Okuma metni —
★ ★ ★ ★ ★ ★ ★

2021 sonlarına geldiğimizde markamı tam anlamıyla kurmuş oldum. Şu anda sekizinci koleksiyonumu bitirmiş bulunuyorum. Bugün Esra Canikligil markası Beymen’den Wolf&Badger markalarına, Milano Moda Haftası’ndan Sabancı Müzesi’ne kadar birçok platformda tanınan ve tüketicisiyle buluşan bir marka halini aldı.
Markanızı 3 kelimeyle anlatın desek?
Neşeli, heyecanlı ve meraklı denebilir.
Her üretim sürecinin içinde keyifle ve zamanı fark etmeden kendiliğinden akıp giden ve bazen de çizimler, tasarımlarla ortaya çıkan formlar var. Bu da markamı meraklı, heyecanlı ve neşeli kılıyor.
Parçaların ilişkisel olmasını çok önemsiyorum. Çünkü bazı etkilendiğim kavramlar arasında görünmeyen, dokunamadığımız, duymadığımız daha ruhsal temalar da var. Onların dışa vurumunu yapmaya çalıştığım zamanlar da oluyor.

★ ★ ★ ★ ★ ★ ★

(Kelime ve öğe bulma kayıtları)
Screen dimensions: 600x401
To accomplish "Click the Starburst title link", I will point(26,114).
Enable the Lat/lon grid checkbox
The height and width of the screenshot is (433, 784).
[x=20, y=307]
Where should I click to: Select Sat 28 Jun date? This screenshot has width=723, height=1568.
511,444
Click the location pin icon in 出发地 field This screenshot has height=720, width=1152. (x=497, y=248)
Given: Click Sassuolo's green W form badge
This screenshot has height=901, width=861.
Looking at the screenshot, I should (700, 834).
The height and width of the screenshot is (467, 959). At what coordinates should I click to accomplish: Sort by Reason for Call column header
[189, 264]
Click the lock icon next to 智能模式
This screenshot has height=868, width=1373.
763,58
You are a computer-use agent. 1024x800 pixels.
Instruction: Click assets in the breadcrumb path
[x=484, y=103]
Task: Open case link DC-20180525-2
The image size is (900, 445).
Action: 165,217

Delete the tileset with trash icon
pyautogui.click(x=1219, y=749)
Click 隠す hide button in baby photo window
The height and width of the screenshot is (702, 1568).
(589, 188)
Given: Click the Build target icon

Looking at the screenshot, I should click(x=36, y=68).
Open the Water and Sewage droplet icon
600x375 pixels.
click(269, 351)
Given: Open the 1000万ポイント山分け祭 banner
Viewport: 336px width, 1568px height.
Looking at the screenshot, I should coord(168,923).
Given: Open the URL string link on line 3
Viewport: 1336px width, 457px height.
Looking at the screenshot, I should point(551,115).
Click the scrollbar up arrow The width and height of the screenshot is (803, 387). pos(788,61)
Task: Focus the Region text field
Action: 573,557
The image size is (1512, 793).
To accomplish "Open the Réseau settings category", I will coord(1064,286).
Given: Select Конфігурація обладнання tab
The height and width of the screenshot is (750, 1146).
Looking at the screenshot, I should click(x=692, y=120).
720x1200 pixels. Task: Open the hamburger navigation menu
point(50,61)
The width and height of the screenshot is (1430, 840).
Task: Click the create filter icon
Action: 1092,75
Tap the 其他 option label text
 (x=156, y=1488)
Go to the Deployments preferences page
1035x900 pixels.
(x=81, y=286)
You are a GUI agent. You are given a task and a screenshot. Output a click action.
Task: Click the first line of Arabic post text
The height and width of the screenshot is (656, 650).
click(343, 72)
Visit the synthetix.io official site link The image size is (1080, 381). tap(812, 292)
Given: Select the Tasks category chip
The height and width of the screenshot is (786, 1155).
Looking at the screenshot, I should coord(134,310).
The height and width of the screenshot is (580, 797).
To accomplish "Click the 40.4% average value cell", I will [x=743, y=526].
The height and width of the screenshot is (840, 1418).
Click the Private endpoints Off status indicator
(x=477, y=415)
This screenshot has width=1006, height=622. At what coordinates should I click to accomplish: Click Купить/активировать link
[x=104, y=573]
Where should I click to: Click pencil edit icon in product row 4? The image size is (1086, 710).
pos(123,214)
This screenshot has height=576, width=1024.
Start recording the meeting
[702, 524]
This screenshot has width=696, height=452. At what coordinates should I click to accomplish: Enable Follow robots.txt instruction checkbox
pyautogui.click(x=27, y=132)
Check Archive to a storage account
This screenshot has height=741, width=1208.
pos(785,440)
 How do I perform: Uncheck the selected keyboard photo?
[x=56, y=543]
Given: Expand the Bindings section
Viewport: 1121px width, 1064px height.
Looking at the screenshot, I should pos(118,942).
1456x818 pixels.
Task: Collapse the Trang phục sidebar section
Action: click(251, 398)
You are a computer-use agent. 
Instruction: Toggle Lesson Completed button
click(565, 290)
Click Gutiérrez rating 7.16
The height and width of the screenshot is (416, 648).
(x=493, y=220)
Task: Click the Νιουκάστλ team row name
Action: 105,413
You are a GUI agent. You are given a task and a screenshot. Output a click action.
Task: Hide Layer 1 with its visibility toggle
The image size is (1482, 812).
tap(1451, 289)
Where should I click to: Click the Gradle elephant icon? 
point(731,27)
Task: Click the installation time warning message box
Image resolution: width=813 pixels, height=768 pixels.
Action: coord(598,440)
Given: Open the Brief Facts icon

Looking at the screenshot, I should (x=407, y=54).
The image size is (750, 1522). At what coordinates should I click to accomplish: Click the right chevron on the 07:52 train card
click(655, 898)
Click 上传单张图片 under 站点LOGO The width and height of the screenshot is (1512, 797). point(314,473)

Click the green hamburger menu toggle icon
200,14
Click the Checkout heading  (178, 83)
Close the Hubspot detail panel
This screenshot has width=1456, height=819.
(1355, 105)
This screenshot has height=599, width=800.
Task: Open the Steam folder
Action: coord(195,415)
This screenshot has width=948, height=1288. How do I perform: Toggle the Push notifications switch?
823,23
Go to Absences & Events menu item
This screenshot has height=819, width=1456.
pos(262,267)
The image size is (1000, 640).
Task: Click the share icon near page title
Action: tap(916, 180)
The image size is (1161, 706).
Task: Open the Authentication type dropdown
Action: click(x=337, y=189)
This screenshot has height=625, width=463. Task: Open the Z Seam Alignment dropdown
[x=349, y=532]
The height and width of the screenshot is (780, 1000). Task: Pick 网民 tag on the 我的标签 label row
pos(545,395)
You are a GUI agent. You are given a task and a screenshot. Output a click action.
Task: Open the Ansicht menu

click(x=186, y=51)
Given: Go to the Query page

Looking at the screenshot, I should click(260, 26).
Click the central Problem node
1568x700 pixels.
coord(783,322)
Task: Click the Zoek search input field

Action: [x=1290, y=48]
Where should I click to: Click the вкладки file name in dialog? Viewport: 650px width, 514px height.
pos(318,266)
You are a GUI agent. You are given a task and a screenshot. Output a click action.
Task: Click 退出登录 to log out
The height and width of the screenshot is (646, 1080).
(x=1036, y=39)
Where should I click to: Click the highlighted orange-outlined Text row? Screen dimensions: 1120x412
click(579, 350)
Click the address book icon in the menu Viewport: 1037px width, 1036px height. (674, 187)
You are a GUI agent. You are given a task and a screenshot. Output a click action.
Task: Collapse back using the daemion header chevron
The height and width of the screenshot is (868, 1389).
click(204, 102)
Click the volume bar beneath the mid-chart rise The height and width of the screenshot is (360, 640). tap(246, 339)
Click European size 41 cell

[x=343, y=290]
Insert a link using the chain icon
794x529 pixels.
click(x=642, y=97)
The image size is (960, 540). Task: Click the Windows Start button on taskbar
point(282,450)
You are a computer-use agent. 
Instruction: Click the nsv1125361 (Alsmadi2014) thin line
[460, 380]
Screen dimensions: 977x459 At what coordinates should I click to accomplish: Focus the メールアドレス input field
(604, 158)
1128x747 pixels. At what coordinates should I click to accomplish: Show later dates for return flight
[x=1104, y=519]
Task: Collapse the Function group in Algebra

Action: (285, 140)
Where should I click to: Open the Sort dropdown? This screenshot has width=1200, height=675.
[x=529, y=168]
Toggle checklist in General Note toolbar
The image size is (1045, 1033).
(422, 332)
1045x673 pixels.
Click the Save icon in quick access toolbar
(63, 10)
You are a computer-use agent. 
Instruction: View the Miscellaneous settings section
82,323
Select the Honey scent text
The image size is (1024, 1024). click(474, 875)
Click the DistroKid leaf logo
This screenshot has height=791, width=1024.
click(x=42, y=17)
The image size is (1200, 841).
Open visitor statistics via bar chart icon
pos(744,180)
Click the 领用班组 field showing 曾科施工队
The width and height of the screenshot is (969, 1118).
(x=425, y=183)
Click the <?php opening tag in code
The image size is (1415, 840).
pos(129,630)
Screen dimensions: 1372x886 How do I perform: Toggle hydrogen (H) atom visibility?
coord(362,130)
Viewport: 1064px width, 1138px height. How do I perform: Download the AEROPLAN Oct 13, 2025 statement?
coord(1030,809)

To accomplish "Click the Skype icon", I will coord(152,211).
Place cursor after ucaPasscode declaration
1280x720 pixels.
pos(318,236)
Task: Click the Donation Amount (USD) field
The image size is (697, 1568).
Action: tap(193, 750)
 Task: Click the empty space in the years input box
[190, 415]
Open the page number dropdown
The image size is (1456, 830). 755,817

★ ★ ★ ★ ★ ★ ★

İstenenler —
1: Okuma metninde "2021 sonlarına geldiğimizde" diye başlayan paragrafı, ana bilgilerini koruyarak madde madde yeniden yazın.
2: Okuma metnindeki marka söyleşisine, son cümleden sonra gelecek bölümü yazarak devam edin.

Alıştırma yanıtları —
1:
- 2021 sonunda marka tam anlamıyla kurulmuş.
- Sekizinci koleksiyon tamamlanmış.
- Esra Canikligil markası, Beymen'den Wolf&Badger'a, Milano Moda Haftası'ndan Sabancı Müzesi'ne kadar birçok platformda tanınıyor ve tüketicisiyle buluşuyor.

2:
Zamansız ve sürdürülebilir de eklemek isteyeceğim kelimelerden aslında. Zira ürünlerin ana malzemesi gümüş aynı şekilde geri dönüştürülmüş gümüşler de kullanıyorum. Sonraki nesillere kalabilir, üstündeki renkler, kaplamalar küçük tamirler yapılarak sürdürülebilir olduğunu düşünüyorum.
Koleksiyonlarınızı hazırlarken nelerden ilham alıyorsunuz?
Aslında ilişki kurduğum her kavram, her nesne ilham oluyor bana. Bu bir insan da olabilir bir duygu da. Gördüğüm, dokunduğum, tattığım bir form da… Yani “Beni etkileyen, ilişki kurduğum; formunun duygusunun, renginin, ruhuma dokunduğu her nesne ya da his” şeklinde özetleyebilirim.
Hayatınızın sonuna kadar tek bir mücevher takmak zorunda olsanız neyi seçerdiniz?
Aslında seçmek neredeyse imkânsız. Zira her mücevher kendi dünyasını yansıtır. Bir yüzük sadece bir yüzük değil, en işlevsel uzvumuzu süsleyen bir ifadedir. Bir küpe öte yandan bize bakanların ilk fark edeceği mücevherdir. Diğer insanlara karşı üzerimize giydiğimiz en ön plandaki ifademizdir. Bu açıdan bakınca tek bir mücevher seçemeyebilirim.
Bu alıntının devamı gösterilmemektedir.